Los pergaminos de Melquíades se pueden ver como el equivalente al Libro de la Vida: en ellos está escrito el destino de los Buendía hasta el más mínimo detalle. Solo Aureliano Babilonia, último descendiente legítimo de los Buendíalogra descifrarlos. Pero lo hace tarde: al comprender el final, también lo cumple. El lenguaje, que debía salvar, se vuelve fatal.

En Cien años de soledad, el “tren de la ciénaga” lleva cadáveres. De los trabajadores en huelga que fueron engañados por el ejército que les prometió un acuerdo y, cuando se reunieron, los fusilaron sin contemplaciones.

José Arcadio Segundo, único sobreviviente de la masacre, nacido en la tercera generación y líder de la huelga, vuelve a Macondo, nadie le cree. El gobierno niega los hechos. Los archivos han sido borrados. La historia oficial afirma que no hubo huelga, ni muertos. José Arcadio Segundo se convierte en un testigo silenciado. Luego, en la novela, nadie recuerda a los muertos.

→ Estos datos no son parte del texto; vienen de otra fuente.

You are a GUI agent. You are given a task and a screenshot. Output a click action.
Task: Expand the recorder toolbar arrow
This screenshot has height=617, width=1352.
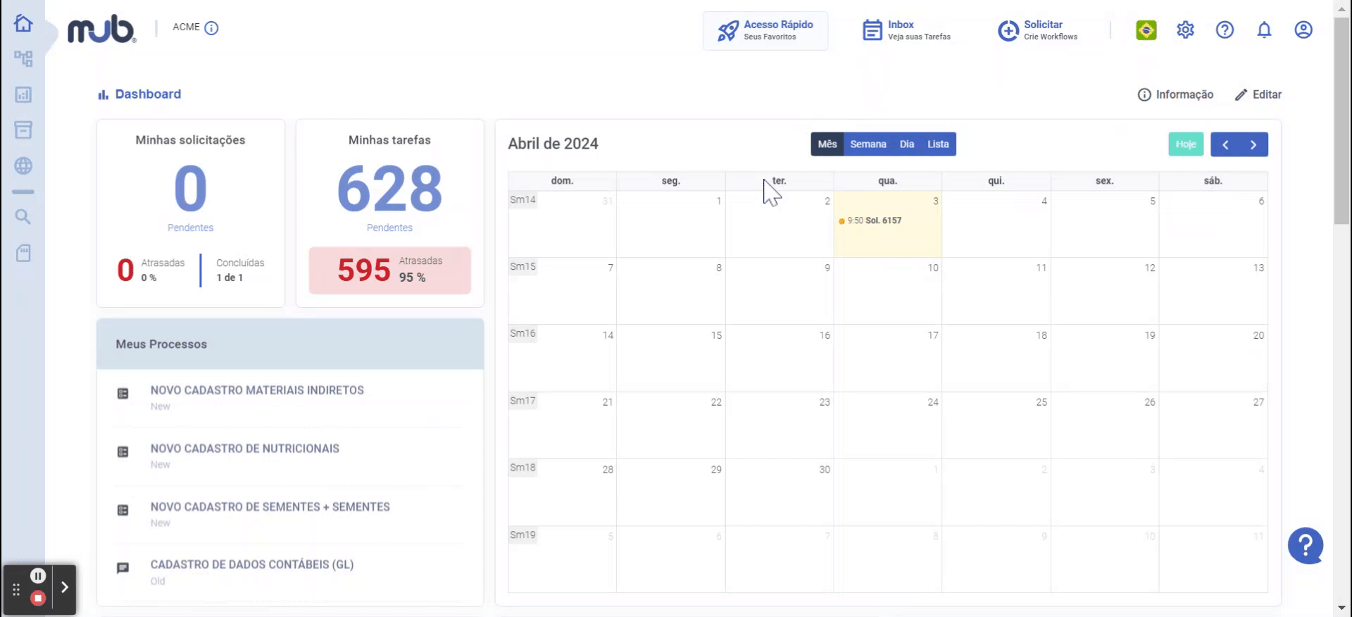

Como ocurrió con los trenes de la Shoá, que recorrieron Europa mientras el mundo, cómplice o indiferente, miraba hacia otro lado. El mundo fingía demencia frente a esos trenes que conducían a una muerte segura.

Cien años de soledad está plagado de referencias bíblicas. Macondo es fundado como un nuevo Edén, tras una travesía que recuerda el Éxodo. Pero, a diferencia de los hebreos, los Buendía no llegan a la Tierra Prometida. Llegan a un lugar que “nadie les había prometido”. La condena de los Buendía no es la dispersión, sino el encierro en un ciclo de repeticiones sin memoria. Como para los judíos de la diáspora, Macondo es un hogar sin garantía de pertenencia.

Durante la peste del insomnio, una extraña epidemia que hacía olvidar el nombre de las cosas y la propia identidadfue la palabra escrita la que salvó a los habitantes.  Aureliano fue quien concibió la fórmula que había de defenderlos durante varios meses de las evasiones de la memoria. Con un hisopo entintado: marcó cada cosa con su nombre.

Como en el Génesis, nombrar es crear. En la ficción la palabra tiene el mismo poder creador y significante que el Verbo bíblico. El Verbo salva, pero también condena.

El diluvio, que no purifica sino estanca, anuncia el fin. Y al final, el viento. Un apocalipsis que borra la historia. Como ocurrió con tantos pueblos.

Por cierto, Macondo nunca existió. O tal vez, como el pueblo judío, fue una comunidad que sobrevive en los textos. Que ha hecho de su tragedia una forma de sabiduría. Reflejada en los pergaminos de Melquíades, en palabras que lo reviven cada vez que alguien las vuelve a leer.

Cien años de soledad no es solo una saga latinoamericana: es también un texto cifrado, donde lo judío —tanto como la historia— aparece escondido, negado y, finalmente, revelado.